Agent Capabilities and Multi-Agent Coordination

Agents in StockSim can subscribe to data streams, submit and cancel orders, receive execution outcomes and portfolio updates, and log reasoning. The platform includes a modular LLMTradingAgent that delegates decision-making to a team of specialist LLMs, such as market-technical analysts, news analysts, and fundamental analysts. This design enables researchers to rapidly prototype new agent structures, experiment with different backbones or prompting techniques, and conduct ablation studies.

StockSim maintains a unified interface across simulation engines, allowing researchers to switch between order-level and candlestick-level execution with only a configuration change. Pre-configured wrappers are provided for widely used LLMs, including LLaMA, OpenAI's offerings, and Anthropic's models.

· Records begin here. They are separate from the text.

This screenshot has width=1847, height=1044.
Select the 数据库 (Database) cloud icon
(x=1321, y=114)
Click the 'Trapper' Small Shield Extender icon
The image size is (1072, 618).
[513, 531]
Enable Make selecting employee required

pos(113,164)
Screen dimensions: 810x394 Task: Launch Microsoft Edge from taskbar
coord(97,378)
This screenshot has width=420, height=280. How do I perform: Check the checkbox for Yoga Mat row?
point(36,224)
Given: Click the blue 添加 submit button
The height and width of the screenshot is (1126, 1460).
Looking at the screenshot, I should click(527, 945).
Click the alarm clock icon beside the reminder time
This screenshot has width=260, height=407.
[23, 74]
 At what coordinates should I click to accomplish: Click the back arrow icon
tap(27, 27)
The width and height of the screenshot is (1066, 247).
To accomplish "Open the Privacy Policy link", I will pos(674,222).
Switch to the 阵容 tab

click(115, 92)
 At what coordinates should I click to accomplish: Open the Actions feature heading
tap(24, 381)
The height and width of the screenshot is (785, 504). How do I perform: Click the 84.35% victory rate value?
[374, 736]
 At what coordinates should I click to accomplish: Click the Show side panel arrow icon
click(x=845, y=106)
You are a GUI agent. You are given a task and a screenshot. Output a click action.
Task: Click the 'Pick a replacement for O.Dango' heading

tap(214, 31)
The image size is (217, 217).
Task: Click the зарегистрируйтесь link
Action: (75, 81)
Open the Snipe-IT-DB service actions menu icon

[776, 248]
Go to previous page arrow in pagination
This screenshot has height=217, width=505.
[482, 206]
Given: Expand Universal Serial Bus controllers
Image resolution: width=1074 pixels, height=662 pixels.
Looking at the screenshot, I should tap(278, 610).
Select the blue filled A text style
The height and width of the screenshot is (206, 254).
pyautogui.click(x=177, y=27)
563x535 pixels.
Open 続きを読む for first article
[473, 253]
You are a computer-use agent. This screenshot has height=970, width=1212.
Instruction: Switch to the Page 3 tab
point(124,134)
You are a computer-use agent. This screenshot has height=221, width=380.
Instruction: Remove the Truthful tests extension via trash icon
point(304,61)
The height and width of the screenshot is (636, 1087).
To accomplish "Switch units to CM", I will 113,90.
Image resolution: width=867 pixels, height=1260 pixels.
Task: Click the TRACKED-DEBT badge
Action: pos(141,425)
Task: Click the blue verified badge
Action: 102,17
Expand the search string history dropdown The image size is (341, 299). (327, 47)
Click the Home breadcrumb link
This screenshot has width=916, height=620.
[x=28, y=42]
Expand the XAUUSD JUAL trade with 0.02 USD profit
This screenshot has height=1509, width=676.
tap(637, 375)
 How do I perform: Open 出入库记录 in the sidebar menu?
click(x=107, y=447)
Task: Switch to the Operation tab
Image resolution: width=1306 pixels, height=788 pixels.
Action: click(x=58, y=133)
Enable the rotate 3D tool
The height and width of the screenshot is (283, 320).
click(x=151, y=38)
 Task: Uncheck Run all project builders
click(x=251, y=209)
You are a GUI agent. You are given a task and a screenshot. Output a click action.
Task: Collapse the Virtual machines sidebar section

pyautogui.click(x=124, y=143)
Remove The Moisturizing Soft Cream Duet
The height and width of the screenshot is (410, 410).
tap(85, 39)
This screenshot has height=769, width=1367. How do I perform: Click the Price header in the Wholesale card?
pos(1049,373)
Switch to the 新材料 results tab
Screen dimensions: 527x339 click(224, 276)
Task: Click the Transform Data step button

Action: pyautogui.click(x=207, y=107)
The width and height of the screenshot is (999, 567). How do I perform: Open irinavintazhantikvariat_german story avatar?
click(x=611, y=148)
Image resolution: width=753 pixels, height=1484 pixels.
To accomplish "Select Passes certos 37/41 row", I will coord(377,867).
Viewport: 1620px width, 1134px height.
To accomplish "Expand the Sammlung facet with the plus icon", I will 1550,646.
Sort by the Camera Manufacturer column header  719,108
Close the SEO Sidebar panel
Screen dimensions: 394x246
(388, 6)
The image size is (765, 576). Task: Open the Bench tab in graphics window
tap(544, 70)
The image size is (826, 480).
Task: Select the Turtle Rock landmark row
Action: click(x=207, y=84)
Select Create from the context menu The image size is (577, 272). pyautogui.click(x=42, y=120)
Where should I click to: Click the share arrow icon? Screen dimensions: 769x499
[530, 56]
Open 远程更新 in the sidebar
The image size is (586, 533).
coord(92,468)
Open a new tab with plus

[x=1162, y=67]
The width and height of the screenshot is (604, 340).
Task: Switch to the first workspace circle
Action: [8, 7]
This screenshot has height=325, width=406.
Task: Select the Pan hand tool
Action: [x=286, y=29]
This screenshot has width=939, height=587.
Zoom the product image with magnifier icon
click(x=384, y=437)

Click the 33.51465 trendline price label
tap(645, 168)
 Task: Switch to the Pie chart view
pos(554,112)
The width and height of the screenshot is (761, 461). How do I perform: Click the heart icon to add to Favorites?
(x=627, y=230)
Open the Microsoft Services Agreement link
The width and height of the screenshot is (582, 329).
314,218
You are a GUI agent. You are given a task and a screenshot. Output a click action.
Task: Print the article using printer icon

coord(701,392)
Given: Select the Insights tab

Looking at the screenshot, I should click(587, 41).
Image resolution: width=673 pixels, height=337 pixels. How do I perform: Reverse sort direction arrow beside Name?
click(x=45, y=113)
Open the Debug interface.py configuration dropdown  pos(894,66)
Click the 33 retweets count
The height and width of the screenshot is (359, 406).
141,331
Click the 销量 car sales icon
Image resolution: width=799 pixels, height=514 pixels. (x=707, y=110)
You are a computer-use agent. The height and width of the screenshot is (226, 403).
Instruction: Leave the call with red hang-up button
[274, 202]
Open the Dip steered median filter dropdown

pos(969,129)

Evaluation of Scalability and Consistency

The paper evaluates the scalability and consistency of StockSim through a series of controlled simulation tests using varying numbers of deterministic agents. The results confirm StockSim's consistency and demonstrate that it scales almost linearly up to approximately 150 agents. Resource demands remain modest, even at maximum load.

Figure 2: System performance metrics (memory/CPU usage) for varying numbers of deterministic agents.

To demonstrate the extraction of insights about model behavior using StockSim, the paper presents a simulation for GPT-o4-mini and GPT-o3 on NVIDIA stock. The results reveal distinct trading patterns and strategic behaviors between the LLMs, highlighting the evaluator's ability to capture and distinguish underlying strategic differences.

Conclusion

StockSim advances NLP research infrastructure by providing a sophisticated platform for studying LLM abilities in realistic, multi-agent, temporal reasoning scenarios. By combining financial simulation with NLP evaluation tools, StockSim bridges research experiments with real-world deployment requirements. The platform's open-source availability and documentation ensure broad accessibility for advancing the understanding of LLM behavior in complex decision-making environments.